Solving Problems in 12 Simple Steps
The ultimate goal of problem solving is to overcome obstacles and find a solution to resolve an issue. This is a mental process of discovering, analyzing, and use of a little bit of creativity. The psychological how-to’s of problem solving suggest we need to “identify, define, strategize, organize, and evaluate.” Although, there is often a disconnect when moving these ominous words to action. Here are twelve different approaches to starting your problem solving quest.
- Implement controversy. Argue for and against your opinion on the issue.
- Use inductive reasoning. Draw generalized conclusions based on your experience and observation.
- Avoid logical fallacies. Be able to discern a valid argument from a false one.
- Look for what could go wrong. Use a little foresight to anticipate problems that could arise from your solution. The indicators to watch for are often quiet and may come from your intuition.
- Give credence to the guidelines. They were setup for a reason, mostly. Give them consideration to save some rework later.
- Means-End Analysis. Outline the means that are needed to reach the desired end.
- Have a very clear understanding of the problem. Be sure to form questions and ask what, who, how, and which.
- Use innovation and creativity. There is not one definitive explanation, keep in mind that problem solving is a continuous cycle of improvement.

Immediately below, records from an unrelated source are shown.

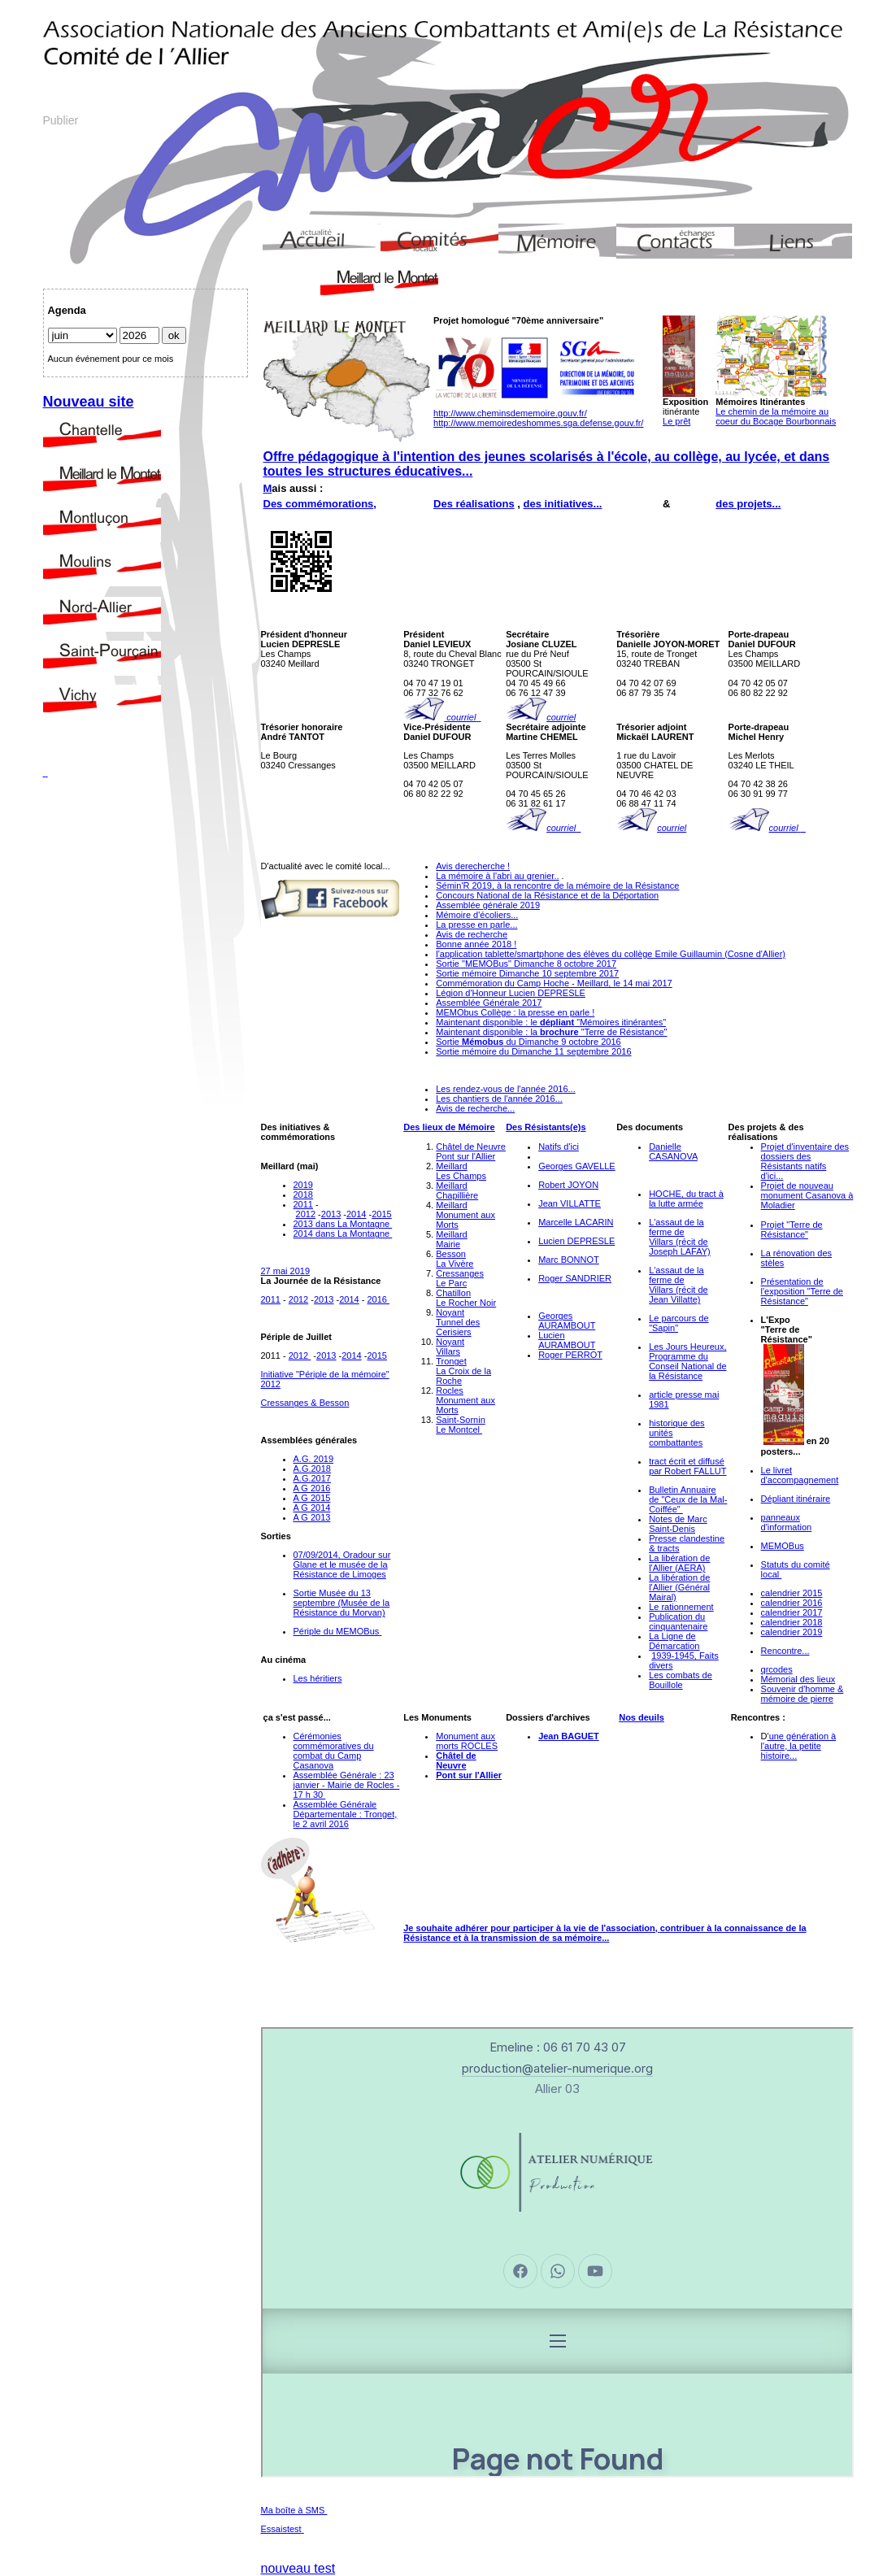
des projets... (748, 504)
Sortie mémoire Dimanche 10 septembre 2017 (527, 973)
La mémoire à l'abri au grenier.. (497, 876)
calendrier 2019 (792, 1632)
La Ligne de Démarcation (674, 1641)
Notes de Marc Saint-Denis (678, 1524)
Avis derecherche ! (473, 866)
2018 (303, 1194)
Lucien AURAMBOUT (566, 1340)
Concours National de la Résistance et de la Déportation (547, 895)
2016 (376, 1299)
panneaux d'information (786, 1522)
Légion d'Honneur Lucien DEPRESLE (510, 993)
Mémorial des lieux (798, 1679)
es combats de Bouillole (680, 1680)
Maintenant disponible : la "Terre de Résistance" (551, 1032)
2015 (381, 1214)
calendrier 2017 (792, 1612)
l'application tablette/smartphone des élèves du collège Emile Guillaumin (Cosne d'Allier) (610, 954)
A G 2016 (312, 1488)
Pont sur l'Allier (469, 1775)
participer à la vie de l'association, (586, 1928)
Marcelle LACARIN (575, 1222)
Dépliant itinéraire (796, 1498)
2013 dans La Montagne (343, 1224)
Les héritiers (318, 1678)
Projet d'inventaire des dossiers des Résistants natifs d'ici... (805, 1161)
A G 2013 (312, 1517)
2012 (305, 1214)
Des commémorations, (319, 504)
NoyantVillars (450, 1346)
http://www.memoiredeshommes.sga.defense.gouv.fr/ (538, 423)
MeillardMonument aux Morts (465, 1214)
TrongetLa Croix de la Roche (463, 1371)
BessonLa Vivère (454, 1258)
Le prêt (676, 421)
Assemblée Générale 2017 (489, 1002)
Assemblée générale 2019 (488, 905)
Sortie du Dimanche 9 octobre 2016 (528, 1041)
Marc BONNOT (568, 1259)
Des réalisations (474, 504)
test (294, 2529)
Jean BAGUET (568, 1736)
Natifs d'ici (558, 1146)
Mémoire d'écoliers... (477, 915)
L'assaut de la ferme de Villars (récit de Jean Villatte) (678, 1284)
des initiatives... (563, 504)
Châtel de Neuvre (456, 1760)
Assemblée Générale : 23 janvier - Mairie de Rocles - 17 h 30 (347, 1784)
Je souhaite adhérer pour (457, 1928)
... (605, 1938)
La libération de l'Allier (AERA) (679, 1563)
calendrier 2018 (792, 1622)
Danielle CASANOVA (673, 1151)
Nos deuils (641, 1717)
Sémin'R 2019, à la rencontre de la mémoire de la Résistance (557, 885)
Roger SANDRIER (574, 1278)
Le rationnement (681, 1607)
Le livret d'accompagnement (800, 1475)
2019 (303, 1185)
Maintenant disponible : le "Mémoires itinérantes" (551, 1022)
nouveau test (298, 2568)
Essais (274, 2529)
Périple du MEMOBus (337, 1631)
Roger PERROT (570, 1355)
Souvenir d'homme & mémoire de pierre (802, 1694)
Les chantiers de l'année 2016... (499, 1098)
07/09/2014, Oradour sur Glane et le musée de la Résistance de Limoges (342, 1564)
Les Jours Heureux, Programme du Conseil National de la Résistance (687, 1361)
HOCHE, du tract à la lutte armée (686, 1198)
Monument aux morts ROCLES (467, 1741)
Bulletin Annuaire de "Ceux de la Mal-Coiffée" (688, 1499)
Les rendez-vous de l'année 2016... (506, 1089)
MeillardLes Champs (461, 1171)
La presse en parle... (476, 924)
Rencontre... (785, 1651)
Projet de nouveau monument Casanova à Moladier (807, 1195)
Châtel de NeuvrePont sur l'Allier (471, 1151)
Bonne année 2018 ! (476, 944)
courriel (460, 717)
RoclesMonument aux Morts (465, 1400)
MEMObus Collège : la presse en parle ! (515, 1012)
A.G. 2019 (314, 1459)
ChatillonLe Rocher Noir (466, 1298)
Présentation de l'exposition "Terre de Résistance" (802, 1291)
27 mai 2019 (286, 1271)
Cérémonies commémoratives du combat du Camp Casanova (334, 1750)
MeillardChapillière (457, 1190)
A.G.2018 (312, 1468)
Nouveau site (88, 402)
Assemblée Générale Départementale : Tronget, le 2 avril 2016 (346, 1814)
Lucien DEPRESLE (576, 1241)
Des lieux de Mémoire (449, 1127)
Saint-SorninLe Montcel (460, 1424)
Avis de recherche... (475, 1108)
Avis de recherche (471, 934)
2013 (331, 1214)
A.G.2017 (312, 1478)
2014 (356, 1214)
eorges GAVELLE (580, 1166)
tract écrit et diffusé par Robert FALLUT (687, 1466)
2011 (303, 1204)
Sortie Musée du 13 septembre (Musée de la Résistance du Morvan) (342, 1602)
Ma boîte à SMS (294, 2510)
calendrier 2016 (792, 1603)
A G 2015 (312, 1498)
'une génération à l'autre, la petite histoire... (799, 1745)
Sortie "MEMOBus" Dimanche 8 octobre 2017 (526, 963)
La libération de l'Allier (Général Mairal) (679, 1587)
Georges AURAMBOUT (566, 1320)
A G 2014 (312, 1507)
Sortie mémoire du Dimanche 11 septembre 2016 (533, 1051)
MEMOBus (782, 1546)
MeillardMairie (452, 1239)
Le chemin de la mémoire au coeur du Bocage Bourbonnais (775, 416)
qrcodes (777, 1669)
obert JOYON (571, 1185)
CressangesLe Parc (460, 1278)
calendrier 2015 (792, 1593)
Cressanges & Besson (305, 1403)
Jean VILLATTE (569, 1203)
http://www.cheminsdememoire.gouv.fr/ (510, 413)
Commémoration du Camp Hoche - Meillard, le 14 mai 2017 (554, 983)
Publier (61, 120)
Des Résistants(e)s (545, 1127)
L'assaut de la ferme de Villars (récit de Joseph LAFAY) (680, 1236)
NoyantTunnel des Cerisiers (458, 1322)
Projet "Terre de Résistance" (792, 1229)
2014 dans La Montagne (343, 1233)
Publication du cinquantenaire (678, 1621)
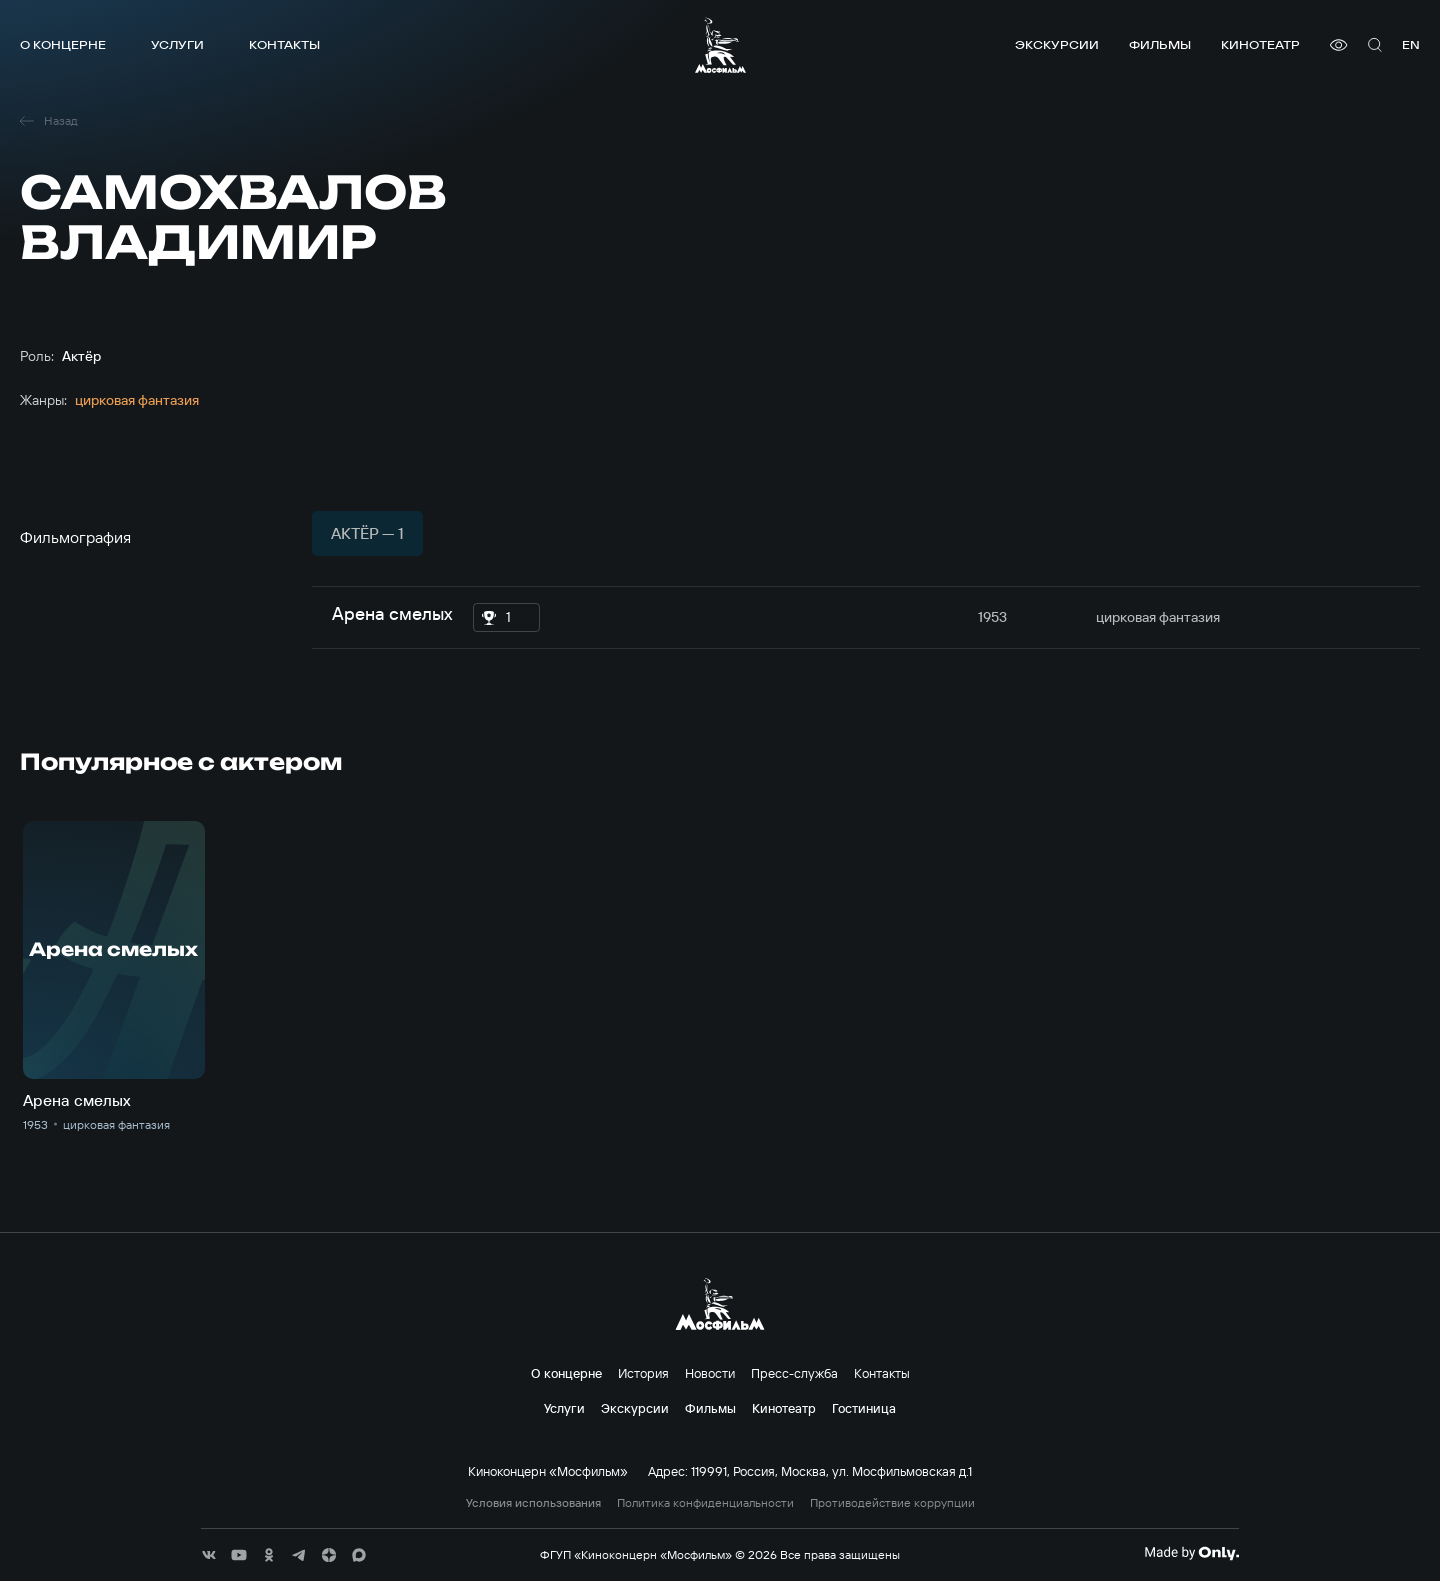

- Implement the Deming Cycle for controlled problem solving. The Plan-Do-Check-Act cycle is effective in managing change, ensuring that ideas are tested before committing to full implementation. But may not be appropriate when the situation is more immediate.
- The Soft Systems Methodology is useful when looking at issues involving people management issues. This process is helpful in gainer a fuller understanding of the issue.
- An appreciative inquiry can help to solve problems by looking at what is going right. Recognize the value of the things and people surrounding the issue, then explore further to open new possibilities.
- Using the straw man approach is to build it up, knock it down and then create a solid and final solution. When using this method, be sure everyone understands the process. Otherwise, it will appear that you are only yielding “half-baked ideas.”
The process of problem solving is best explained by Albert Einstein: “If I were given one hour to save the planet, I would spend 59 minutes defining the problem and one minute resolving it.”